The output, considering only a level 2 alarm, should be as follow should report the begin of a level 2 alarm an its end (when reach 0):

StartTime          EndTime            Interval
2013-1-1 00:00:05  2013-1-1 00:00:20     15
2013-1-1 00:00:30  2013-1-1 00:00:40     10

I have been trying all sorts of inner joins, but all of them lead me to an amazing Cartesian explosion. Can you guys help me figure out a way to accomplish this?

Thanks!

Findlay answered 24/1, 2013 at 19:41 Comment(9)
Which sql server version?Possum
+1 for interesting question. Tried any RANK() in combination with DATEDIFF() ...? I am still thinking if something liek this could work...Harlin
For all intensive purposes, a status of 1 is irrelevant?Suet
Intervals exact 5 seconds?Possum
1bn rows? Urgh, I wonder if (depending on alert level switching frequency) it would be faster as a simple table scan... Otherwise, if the timestamps are always exactly 5 seconds apart, this can be turned into a common 'Gaps and Islands' problem. I kinda doubt that, though.Lava
@Harlin Rank was my first guess, unfortunately I was not able to correlate both ranks on two different filtered groups.Findlay
@njk It is irrelevant. Actually statuses can go from 0 to 10 where 0 is normal and 10 is the worst case.Findlay
@HamletHakobyan No... I wish!! The process that writes the values run every 5 seconds, but this timespan is not always respected.Findlay
-1 (not really) for not caring to create structures. All you need is RANK()/DENSE_RANK(). Partition your query on status and rank it. The status 2 would have the same RANK, and RANK will be different for all other statuses. This is how you find your start and end points...Outgoing
H
4

This has to be one of the harder questions I've seen today - thanks! I assume you can use CTEs? If so, try something like this:

;WITH Filtered
AS
(
    SELECT ROW_NUMBER() OVER (ORDER BY dateField) RN, dateField, Status
    FROM Test    
)
SELECT F1.RN, F3.MinRN,
    F1.dateField StartDate,
    F2.dateField Enddate
FROM Filtered      F1, Filtered F2, (
SELECT F1a.RN, MIN(F3a.RN) as MinRN
FROM Filtered      F1a
   JOIN Filtered F2a ON F1a.RN = F2a.RN+1 AND F1a.Status = 2 AND F2a.Status <> 2
   JOIN Filtered F3a ON F1a.RN < F3a.RN AND F3a.Status <> 2
GROUP BY F1a.RN ) F3 
WHERE F1.RN = F3.RN AND F2.RN = F3.MinRN

And the Fiddle. I didn't add the intervals, but I imagine you can handle that part from here.

Good luck.

Housewares answered 24/1, 2013 at 20:51 Comment(1)
Absolutely amazing! Grouping byRN and filter the min value is brilliant! I will run some testes to see how it behaves on large tables, but as it is using some heavy filtered data, I think it will be fine. If I could I would +2: +1 for the answer and another +1 for introducing me to SQLFiddle that I didn't know it! Thanks!Findlay
L
0

Finally figured out a version I was happy with. It took me remembering an answer from another question (can't remember which one though) where it was pointed out that the difference between two (increasing) sequences was always a constant.

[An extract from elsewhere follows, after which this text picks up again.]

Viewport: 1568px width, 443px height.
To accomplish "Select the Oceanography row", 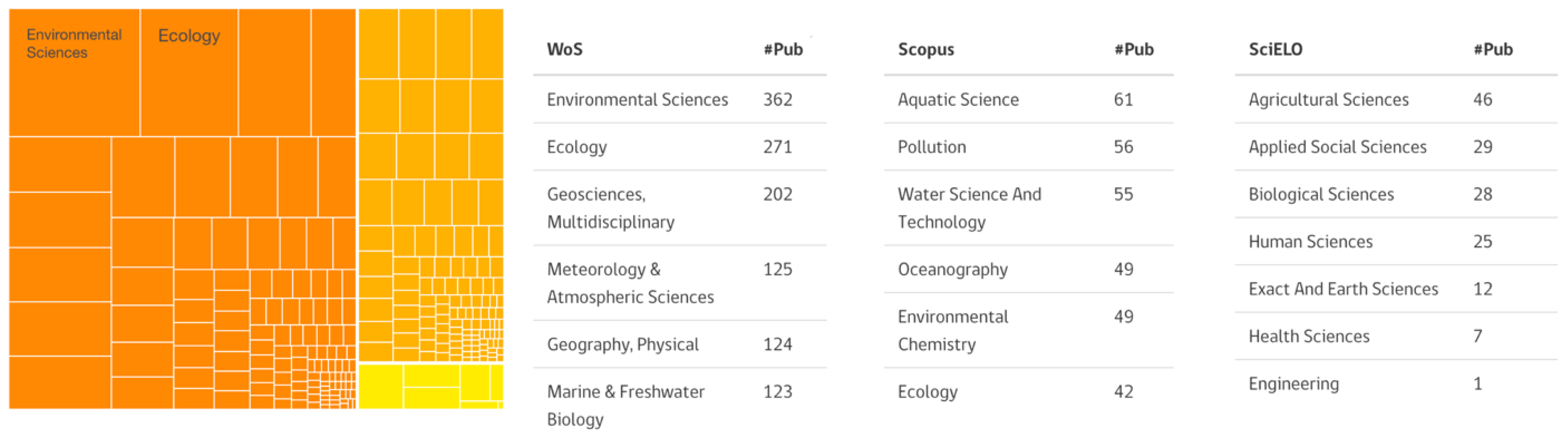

WITH Ordered (occurredAt, status, row, grp) 
             as (SELECT occurredAt, status, 
                        ROW_NUMBER() OVER (ORDER BY occurredat), 
                        ROW_NUMBER() OVER (PARTITION BY status 
                                           ORDER BY occurredat)
                 FROM Alert)

SELECT Event.startDate, Ending.occurredAt as endDate,
       DATEDIFF(second, Event.startDate, Ending.occurredAt) as interval

FROM (SELECT MIN(occurredAt) as startDate, MAX(row) as ending
      FROM Ordered
      WHERE status = 2
      GROUP BY row - grp) Event

LEFT JOIN (SELECT occurredAt, row
           FROM Ordered
           WHERE status != 2) Ending
        ON Event.ending + 1 = Ending.row

(working SQL Fiddle example, with some additional data rows for work checking).

This unfortunately doesn't correctly deal with level-2 statuses that are end rows (behavior unspecified), although it does list them.

Lava answered 24/1, 2013 at 21:42 Comment(0)
D
0

Just for the sake of having an alternative. Tried to do some test on performance, but did not finish.

SELECT
  MIN([main].[Start]) AS [Start],
  [main].[End],
  DATEDIFF(s, MIN([main].[Start]), [main].[End]) AS [Seconds]
FROM
(
  SELECT
    [sub].[Start],
    MIN([sub].[End]) AS [End]
  FROM
  (
    SELECT
      [start].[Timestamp] AS [Start],
      [start].[Status] AS [StartingStatus],
      [end].[Timestamp] AS [End],
      [end].[Status] AS [EndingStatus]
    FROM [Alerts] [start],  [Alerts] [end]
    WHERE [start].[Status] = 2 
      AND [start].[Timestamp] < [end].[Timestamp]
      AND [start].[Status] <> [end].[Status]
  ) AS [sub]
  GROUP BY
    [sub].[Start],
    [sub].[StartingStatus]
) AS [main]
GROUP BY
  [main].[End]

And here is a Fiddle.

Doering answered 24/1, 2013 at 22:29 Comment(0)
F
-1

I do something similar by using id that is an identity to the table.

    create table test(id int primary key identity(1,1),timstamp datetime,val int)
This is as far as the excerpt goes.